Community empowerment The ability of a community to manage and control change in order to influence the conditions that affect peoples' lives is key to determining the success of prevention programming, particularly in inner city and ethnically diverse communities.

Community empowerment requires that the neighborhood be given responsibility for disseminating information to create awareness about a particular problem. The community empowerment process allows an appropriate response to develop to solve that problem. In this way the community can become the primary prevention defense against substance abuse. For a community to become empowered to effect positive change, including organizing neighborhoods to rid themselves of drug dealers, they need to control the resources and the decision-making process.

The accessibility and availability of resources are critical to enabling communities to become empowered. According to David Chavez and Paul Florin, the community requires resources for: (1) training programs to develop organizational and leadership skills, resource acquisition and coalition building; (2) telephone and onsite consultation regarding organizational issues, e.g. team building and conflict resolution; (3) information and referral services to appropriate sources of assistance, e.g. city departments, agencies or other technical assistance; (4) mechanisms to create linkages among key community institutions and actors including conferences, networks and coalitions; and, (5) initiatives, e.g. resource directories, "how to” guides and public information materials.

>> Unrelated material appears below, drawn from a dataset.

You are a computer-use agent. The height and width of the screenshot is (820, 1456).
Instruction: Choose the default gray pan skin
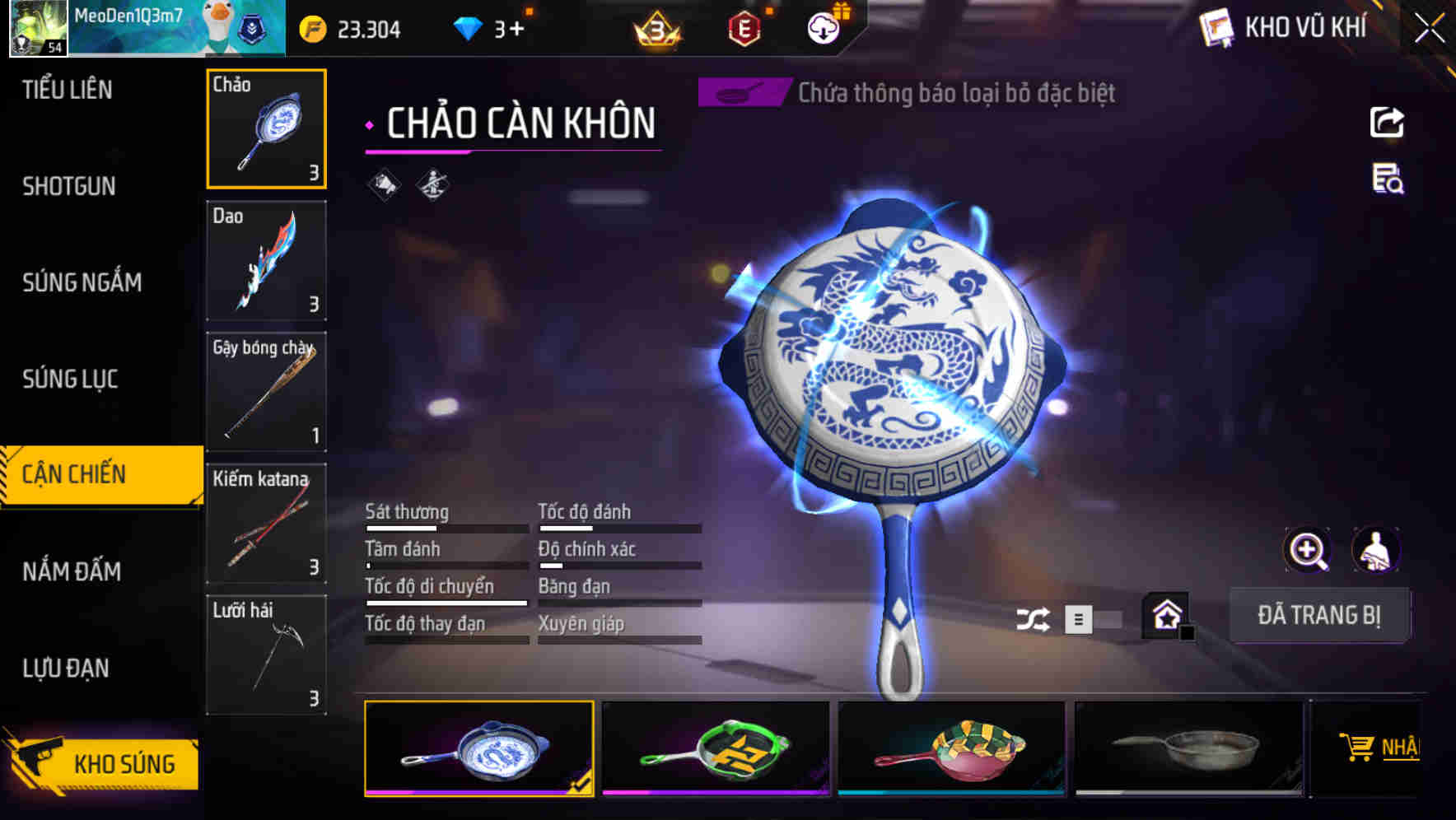pyautogui.click(x=1189, y=748)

Communities should participate in the programming, planning, and budgeting processes, as well as in directing resources to difficult-to-reach populations. Prevention researchers believe that such an approach holds great promise in organizing communities, enabling them to take control of their own lives and their neighborhoods while promoting a sense of ownership and pride. 2. Target populations

According to the census, there are over 33 million people living below the poverty line, most of whom are white. NIDA's 1989 Household Survey reports that four out of five illegal drug users are white, thereby dispelling the image that people of color comprise the majority of the drug abusing population.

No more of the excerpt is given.